» Short problem: Reproduce the stretch of the listing below from the line containing "the handbrake lever?" through the line containing "click(54, 243)", both ends included, without any changes.

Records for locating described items
○ ○ ○ ○

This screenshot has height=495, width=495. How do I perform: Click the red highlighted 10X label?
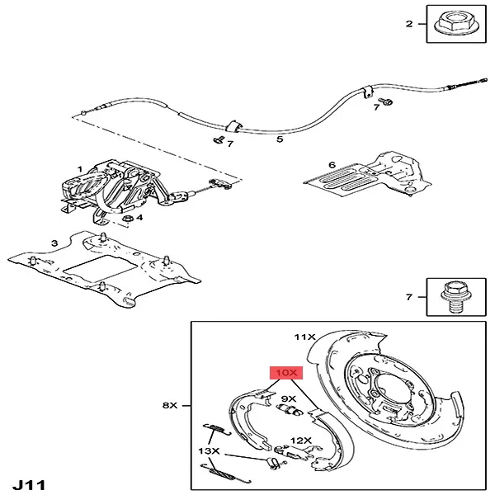click(287, 373)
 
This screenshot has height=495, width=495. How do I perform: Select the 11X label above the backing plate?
click(305, 337)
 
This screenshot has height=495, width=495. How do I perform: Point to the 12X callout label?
click(300, 441)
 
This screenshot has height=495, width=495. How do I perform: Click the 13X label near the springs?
click(209, 451)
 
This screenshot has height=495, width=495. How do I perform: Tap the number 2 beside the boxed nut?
click(408, 25)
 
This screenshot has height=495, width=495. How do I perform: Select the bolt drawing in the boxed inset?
click(452, 295)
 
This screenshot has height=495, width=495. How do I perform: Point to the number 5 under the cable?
click(280, 139)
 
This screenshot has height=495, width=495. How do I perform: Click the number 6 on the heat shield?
click(332, 165)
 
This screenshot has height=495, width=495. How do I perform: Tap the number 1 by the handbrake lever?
click(80, 169)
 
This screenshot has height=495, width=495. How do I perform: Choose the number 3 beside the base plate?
click(54, 243)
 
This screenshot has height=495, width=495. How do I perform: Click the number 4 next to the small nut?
click(139, 219)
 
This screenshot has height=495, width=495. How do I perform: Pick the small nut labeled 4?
click(128, 218)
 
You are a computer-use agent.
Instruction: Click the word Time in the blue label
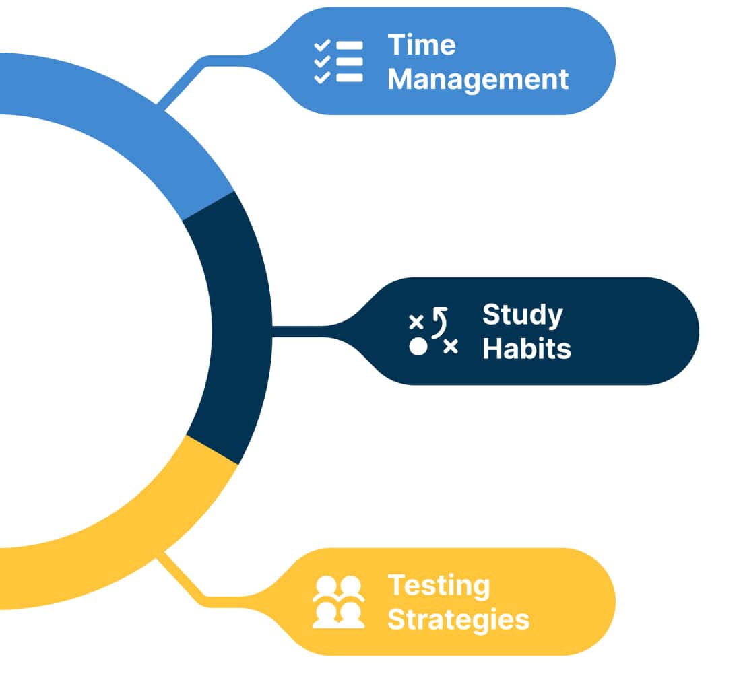coord(422,45)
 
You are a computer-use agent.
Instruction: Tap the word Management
coord(478,79)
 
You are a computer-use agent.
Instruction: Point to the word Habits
coord(527,349)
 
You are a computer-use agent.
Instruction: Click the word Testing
coord(439,586)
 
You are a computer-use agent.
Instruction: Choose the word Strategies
coord(458,620)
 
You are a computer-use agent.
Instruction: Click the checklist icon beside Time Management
coord(338,62)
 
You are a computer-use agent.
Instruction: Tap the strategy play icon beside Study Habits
coord(433,331)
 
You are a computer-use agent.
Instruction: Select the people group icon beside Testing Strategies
coord(338,602)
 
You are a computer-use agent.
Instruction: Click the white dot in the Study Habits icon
coord(418,346)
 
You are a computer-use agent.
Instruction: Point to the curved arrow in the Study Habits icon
coord(440,323)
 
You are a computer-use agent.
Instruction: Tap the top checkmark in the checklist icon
coord(322,45)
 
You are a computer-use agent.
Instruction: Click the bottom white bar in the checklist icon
coord(350,77)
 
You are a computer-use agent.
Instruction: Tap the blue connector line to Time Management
coord(199,71)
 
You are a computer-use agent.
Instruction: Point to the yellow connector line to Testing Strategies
coord(199,586)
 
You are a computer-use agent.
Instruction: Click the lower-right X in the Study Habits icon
coord(451,347)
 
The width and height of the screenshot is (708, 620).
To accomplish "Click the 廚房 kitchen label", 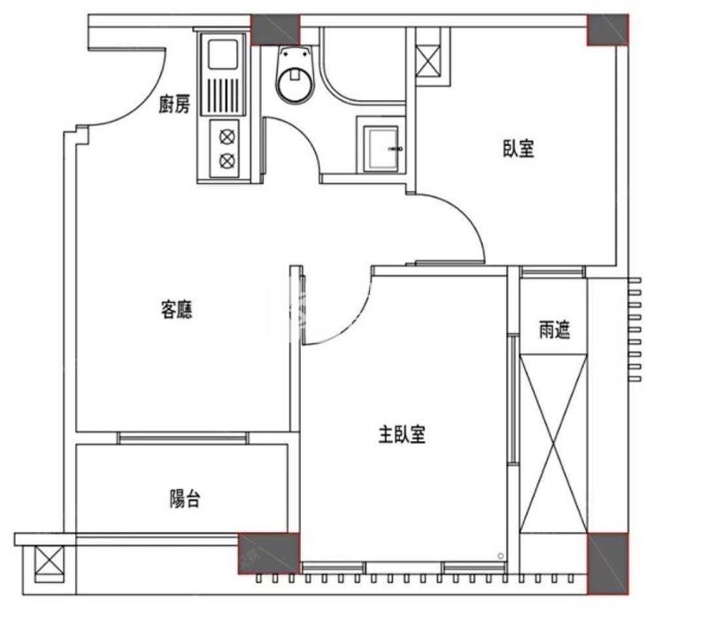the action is [174, 105].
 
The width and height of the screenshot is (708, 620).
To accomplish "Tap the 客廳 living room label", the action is [176, 310].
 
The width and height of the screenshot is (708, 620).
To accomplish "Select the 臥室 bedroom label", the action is [519, 149].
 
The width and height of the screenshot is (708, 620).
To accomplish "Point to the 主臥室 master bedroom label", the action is [402, 434].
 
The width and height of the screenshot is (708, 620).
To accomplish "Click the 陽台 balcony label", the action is [185, 499].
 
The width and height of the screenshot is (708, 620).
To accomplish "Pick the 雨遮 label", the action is [555, 329].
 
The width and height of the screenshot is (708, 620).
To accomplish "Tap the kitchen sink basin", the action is [223, 54].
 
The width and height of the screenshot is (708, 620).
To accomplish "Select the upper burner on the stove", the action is [227, 136].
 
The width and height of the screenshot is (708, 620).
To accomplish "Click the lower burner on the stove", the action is [227, 160].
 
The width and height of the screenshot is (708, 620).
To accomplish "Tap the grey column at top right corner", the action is [608, 30].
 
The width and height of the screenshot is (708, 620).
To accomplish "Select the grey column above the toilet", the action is [275, 30].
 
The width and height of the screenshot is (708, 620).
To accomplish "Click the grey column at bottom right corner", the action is [608, 563].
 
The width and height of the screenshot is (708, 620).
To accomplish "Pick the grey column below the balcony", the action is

○ ○ ○ ○

» Response to this exercise:
This screenshot has height=495, width=495. How do I perform: Tap the number 1 by the handbrake lever?
click(80, 169)
 
This screenshot has height=495, width=495. How do I perform: Choose the number 3 beside the base plate?
click(54, 243)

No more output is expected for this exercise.